Collected data entries:
⁂

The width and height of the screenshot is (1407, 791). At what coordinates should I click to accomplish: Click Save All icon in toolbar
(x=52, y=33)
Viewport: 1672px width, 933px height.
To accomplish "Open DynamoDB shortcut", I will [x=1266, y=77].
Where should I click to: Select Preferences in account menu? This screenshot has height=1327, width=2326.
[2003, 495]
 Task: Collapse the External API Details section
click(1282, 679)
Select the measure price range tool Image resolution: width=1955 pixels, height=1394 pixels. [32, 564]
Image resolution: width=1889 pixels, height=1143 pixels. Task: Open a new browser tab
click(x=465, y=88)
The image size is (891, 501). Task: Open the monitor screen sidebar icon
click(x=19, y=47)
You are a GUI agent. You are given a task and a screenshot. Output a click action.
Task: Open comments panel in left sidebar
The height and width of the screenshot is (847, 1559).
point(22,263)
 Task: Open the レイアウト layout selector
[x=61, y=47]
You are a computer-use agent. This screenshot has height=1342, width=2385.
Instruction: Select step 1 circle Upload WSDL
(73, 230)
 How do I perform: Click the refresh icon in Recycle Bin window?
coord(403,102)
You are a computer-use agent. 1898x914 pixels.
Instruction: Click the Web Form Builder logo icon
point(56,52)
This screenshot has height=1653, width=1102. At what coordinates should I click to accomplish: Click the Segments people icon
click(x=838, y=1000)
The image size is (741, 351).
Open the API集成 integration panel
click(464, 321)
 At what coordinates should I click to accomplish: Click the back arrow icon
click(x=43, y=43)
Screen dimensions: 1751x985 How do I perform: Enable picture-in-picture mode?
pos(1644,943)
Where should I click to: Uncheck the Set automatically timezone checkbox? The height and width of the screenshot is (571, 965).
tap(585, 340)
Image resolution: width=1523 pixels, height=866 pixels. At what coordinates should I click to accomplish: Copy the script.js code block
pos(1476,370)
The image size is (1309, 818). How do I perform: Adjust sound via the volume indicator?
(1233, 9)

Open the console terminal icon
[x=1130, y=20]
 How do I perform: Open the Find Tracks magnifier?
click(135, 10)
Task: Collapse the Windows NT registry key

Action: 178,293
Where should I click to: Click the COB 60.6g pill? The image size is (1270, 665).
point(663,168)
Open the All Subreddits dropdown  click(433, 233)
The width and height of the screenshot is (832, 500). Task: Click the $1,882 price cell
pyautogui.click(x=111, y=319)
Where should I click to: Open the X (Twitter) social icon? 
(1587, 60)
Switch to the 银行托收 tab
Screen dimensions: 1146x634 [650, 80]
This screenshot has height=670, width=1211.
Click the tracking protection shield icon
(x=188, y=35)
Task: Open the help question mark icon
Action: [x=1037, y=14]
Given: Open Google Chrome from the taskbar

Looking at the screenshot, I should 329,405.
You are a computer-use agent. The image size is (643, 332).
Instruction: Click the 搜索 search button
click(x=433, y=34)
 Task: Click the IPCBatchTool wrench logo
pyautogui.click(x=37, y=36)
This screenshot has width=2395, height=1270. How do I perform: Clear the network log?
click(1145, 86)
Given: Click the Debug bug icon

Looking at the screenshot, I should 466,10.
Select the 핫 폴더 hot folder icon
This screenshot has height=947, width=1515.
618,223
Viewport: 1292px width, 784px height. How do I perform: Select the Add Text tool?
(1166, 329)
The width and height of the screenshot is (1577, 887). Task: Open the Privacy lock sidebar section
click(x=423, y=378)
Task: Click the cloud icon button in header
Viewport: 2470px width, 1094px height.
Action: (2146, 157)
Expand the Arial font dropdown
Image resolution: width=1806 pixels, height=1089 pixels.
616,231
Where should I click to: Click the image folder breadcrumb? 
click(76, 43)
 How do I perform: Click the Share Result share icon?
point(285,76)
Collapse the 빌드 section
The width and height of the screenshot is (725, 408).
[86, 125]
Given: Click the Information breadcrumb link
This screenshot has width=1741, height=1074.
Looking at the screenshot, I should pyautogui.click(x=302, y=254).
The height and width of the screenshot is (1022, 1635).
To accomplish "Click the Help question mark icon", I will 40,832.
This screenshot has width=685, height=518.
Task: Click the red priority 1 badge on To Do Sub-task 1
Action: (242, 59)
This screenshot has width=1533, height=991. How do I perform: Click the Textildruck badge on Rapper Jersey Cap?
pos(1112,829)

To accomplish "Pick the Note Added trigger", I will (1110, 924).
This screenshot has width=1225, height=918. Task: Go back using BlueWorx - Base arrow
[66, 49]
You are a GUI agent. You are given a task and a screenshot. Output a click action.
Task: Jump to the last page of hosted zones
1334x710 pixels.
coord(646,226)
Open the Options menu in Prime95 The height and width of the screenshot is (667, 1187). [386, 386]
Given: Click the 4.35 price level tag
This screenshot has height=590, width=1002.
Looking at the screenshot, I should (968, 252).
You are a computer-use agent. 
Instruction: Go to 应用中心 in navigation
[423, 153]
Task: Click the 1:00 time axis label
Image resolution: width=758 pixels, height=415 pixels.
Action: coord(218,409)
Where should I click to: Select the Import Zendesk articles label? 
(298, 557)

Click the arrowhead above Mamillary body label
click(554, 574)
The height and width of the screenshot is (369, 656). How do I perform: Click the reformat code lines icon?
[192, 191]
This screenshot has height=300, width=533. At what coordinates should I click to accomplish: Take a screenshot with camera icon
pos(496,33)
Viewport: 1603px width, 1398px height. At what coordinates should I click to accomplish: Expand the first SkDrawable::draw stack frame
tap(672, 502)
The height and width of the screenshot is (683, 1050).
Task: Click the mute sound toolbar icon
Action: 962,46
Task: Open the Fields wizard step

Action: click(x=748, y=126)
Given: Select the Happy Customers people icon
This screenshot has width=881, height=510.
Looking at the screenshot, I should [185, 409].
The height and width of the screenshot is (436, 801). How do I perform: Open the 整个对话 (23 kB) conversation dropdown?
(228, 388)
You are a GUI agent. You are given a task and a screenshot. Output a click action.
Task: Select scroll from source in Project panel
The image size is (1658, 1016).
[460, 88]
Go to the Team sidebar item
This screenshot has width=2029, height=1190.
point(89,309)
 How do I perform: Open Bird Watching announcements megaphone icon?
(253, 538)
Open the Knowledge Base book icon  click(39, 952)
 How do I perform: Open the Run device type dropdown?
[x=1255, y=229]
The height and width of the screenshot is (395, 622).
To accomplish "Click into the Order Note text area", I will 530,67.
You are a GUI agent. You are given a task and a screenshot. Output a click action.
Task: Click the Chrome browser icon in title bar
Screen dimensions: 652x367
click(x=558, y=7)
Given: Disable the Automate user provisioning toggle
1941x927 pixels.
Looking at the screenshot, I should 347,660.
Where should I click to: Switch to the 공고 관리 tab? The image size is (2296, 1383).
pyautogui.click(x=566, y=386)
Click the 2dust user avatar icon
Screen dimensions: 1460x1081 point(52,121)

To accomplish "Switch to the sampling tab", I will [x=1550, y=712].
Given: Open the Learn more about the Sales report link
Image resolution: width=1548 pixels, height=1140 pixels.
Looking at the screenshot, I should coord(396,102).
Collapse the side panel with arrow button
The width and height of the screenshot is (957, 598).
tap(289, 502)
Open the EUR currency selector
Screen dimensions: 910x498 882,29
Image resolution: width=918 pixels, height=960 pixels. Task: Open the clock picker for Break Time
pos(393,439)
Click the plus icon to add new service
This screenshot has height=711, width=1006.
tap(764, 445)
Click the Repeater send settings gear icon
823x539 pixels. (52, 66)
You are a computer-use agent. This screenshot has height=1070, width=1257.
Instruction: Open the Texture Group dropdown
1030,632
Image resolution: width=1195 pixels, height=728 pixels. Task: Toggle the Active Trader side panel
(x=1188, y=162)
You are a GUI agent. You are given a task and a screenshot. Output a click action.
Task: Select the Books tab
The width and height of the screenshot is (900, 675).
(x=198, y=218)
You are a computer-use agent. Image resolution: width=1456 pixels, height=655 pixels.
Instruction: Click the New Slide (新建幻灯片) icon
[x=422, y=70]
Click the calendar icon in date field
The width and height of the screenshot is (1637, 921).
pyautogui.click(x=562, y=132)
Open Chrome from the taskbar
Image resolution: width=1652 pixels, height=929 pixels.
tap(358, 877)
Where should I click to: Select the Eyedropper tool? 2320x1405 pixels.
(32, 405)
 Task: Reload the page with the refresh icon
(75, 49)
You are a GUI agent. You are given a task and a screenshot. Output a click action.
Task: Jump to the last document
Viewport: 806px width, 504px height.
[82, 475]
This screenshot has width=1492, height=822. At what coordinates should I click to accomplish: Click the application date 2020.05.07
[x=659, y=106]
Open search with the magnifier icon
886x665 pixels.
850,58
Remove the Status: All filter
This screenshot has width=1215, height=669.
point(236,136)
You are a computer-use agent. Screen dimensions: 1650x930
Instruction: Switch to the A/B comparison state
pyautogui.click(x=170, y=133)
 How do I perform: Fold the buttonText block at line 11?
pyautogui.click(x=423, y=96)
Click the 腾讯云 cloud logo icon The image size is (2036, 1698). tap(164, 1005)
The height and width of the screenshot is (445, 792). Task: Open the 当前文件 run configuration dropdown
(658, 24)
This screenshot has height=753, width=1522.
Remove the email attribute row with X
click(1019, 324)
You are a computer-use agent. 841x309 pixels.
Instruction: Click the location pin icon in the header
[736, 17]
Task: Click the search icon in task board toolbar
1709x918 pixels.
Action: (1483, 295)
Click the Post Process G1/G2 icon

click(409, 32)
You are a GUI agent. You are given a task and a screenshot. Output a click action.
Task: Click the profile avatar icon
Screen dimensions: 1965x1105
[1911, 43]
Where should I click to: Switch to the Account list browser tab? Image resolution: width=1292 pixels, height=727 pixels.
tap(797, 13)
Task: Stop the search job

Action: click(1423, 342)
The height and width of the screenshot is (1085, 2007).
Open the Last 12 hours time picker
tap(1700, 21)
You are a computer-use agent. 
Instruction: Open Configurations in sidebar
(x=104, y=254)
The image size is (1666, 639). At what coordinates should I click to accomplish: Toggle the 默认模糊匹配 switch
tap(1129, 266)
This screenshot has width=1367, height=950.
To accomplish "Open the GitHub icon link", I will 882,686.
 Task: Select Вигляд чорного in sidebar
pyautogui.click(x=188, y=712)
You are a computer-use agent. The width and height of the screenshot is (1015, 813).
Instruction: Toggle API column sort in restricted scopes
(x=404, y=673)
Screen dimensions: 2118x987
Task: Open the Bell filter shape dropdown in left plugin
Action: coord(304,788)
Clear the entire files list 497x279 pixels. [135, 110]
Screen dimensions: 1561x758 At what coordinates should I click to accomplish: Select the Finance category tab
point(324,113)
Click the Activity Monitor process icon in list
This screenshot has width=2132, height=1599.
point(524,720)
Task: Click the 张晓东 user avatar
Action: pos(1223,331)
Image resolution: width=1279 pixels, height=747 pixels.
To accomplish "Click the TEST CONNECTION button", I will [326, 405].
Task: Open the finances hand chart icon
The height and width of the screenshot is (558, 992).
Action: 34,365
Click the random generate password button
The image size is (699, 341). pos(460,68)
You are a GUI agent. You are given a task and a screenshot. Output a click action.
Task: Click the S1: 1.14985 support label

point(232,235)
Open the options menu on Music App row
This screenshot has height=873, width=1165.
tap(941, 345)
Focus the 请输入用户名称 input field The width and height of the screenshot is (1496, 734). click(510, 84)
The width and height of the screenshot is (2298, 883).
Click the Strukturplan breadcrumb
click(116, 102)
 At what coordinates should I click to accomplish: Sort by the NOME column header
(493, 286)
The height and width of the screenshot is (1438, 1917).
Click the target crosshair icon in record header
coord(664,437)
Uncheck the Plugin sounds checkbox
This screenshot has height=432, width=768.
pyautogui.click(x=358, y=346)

⁂

* About this exercise
Scan the records for the word "Note" and copy every line where it is found.

* Exercise solution
To accomplish "Pick the Note Added trigger", I will (1110, 924).
To accomplish "Click into the Order Note text area", I will 530,67.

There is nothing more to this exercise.